Consider the scenario of a child running into the street. In a split second, a multi-modal model can detect the presence of the child, identify where they are in relation to the vehicle, and assess whether the child is running toward or away from the car. This is classic image recognition happening in real time. The model has been trained on millions of images containing similar objects and situations, allowing it to recognize and react with remarkable speed.

But the sophistication of multi-modal LLMs goes beyond this. The model doesn’t just identify a child and categorize them as a pedestrian. It also processes movement and positioning, which is crucial in determining whether the child is 1 meter or 10 meters away from the vehicle. This depth of understanding is critical in ensuring a timely and effective response, such as the automatic initiation of an emergency stop.

How Multi-Modal Models Transform Autonomous Driving

Autonomous vehicles can now do more than just detect objects. They are learning to understand the environment through the seamless integration of visual and linguistic data.

The following example shows a typical street scene. What do typical multi-modal models recognize now? We used the following prompt in Claude, Gemini Pro Vision and GPT 4o to find out:

This is the front-view image of your car. Please describe the current traffic scenario you’re in and detect all relevant objects and whether they are near or far away

The model answers can be found in Table 1:

Table 1: Different Model answers.

When a multi-modal model like LLaMA 3.2 processes a situation where “a child runs” it does more than complete the phrase “into the street.” The model has been trained to associate that term with actual visual objects — the “child” in the image and the corresponding “street” context. This is what makes these models particularly powerful: they are not limited to language or image recognition in isolation. Instead, they process both in tandem, which is critical for the complex decision-making required in self-driving cars.
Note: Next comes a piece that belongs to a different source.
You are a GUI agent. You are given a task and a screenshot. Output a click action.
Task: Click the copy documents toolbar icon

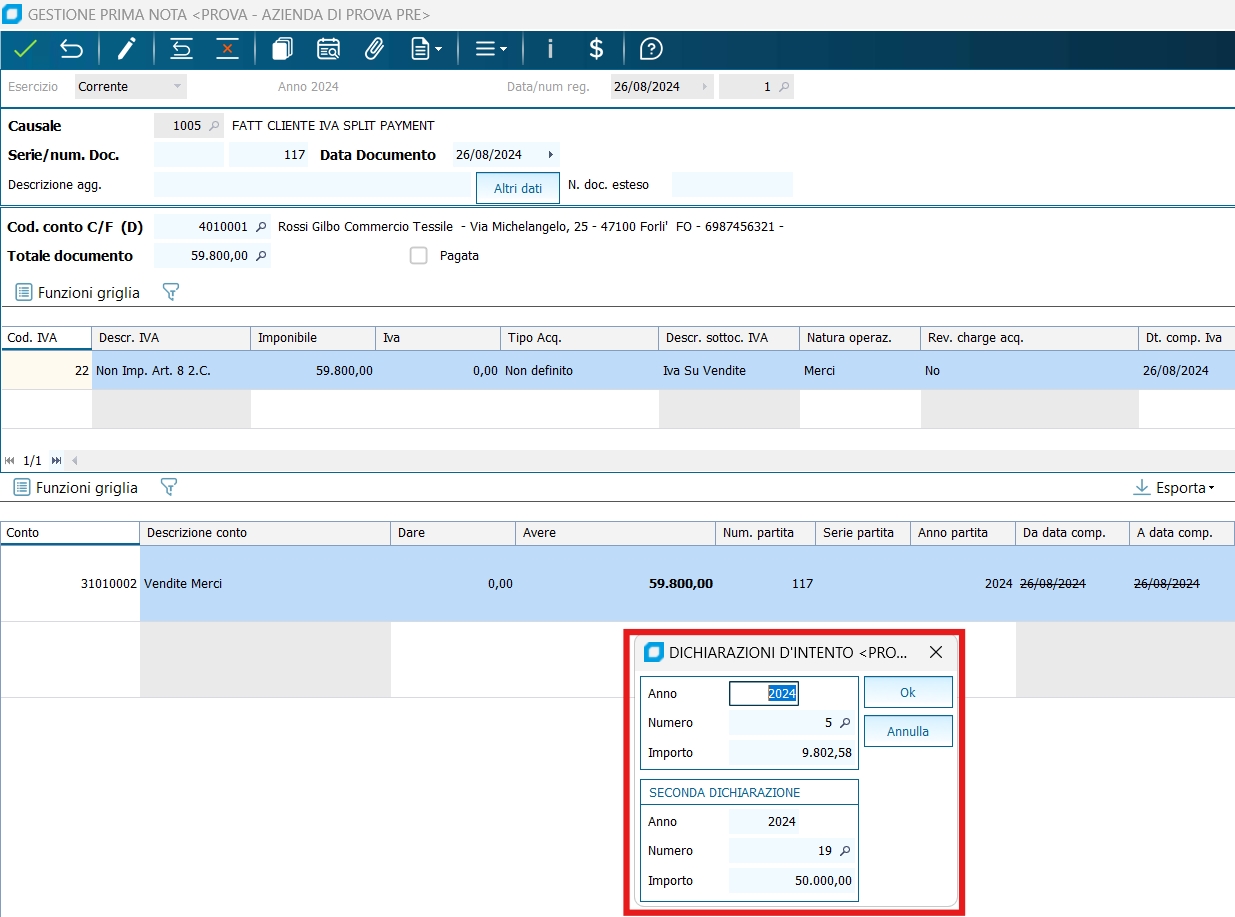pyautogui.click(x=282, y=49)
The concept of using this synergy between text and images to advance autonomous driving is not new. In fact, it dates back to the invention of transformer-based models by Google. Today, models like Car-GPT, LeGEND, and Lingo2 are pushing the boundaries further. These models are not only able to recognize traffic objects, but they can also describe entire scenes in natural language and predict the next best action. For instance, if a car approaches an intersection, the model can both detect the presence of traffic lights and describe the scene in real-time: “A red light is present, and a pedestrian is crossing.”

Beyond Object Detection: Coordinating Action

The real power of multi-modal models in autonomous driving lies in their ability to generate actionable insights. These models don’t just detect objects or describe a scene; they evaluate situations to inform decisions. Take the child running into the street example again: after detecting the child, the model can coordinate with other systems in the vehicle to initiate an emergency brake or adjust the car’s speed based on the distance of the child.

This ability to both “see” and “understand” is critical for the next phase of autonomous driving. Multi-modal models offer a path towards a more comprehensive integration of textual and physical data, providing cars with the situational awareness required to navigate complex environments with minimal human intervention.

Try it Yourself: LLaMA 3.2 and Beyond

For those curious about how these models work in practice, experimenting with open-source models like Meta’s LLaMA 3.2 on IBM’s watsonx platform offers a hands-on glimpse into the future. By feeding in real-world data such as images of traffic scenarios and pairing them with descriptive text, you can see firsthand how these models are advancing object detection and scene interpretation.

The Road Ahead

Multi-modal large language models represent the next leap in artificial intelligence, combining vision and language in ways that unlock new possibilities for autonomous driving. As the technology evolves, it will continue to play an essential role in making self-driving cars safer and more reliable by improving object detection, scene comprehension, and decision-making.

The future of autonomous driving lies in the hands of these advanced AI systems, and with the rapid pace of innovation, the road ahead looks incredibly promising.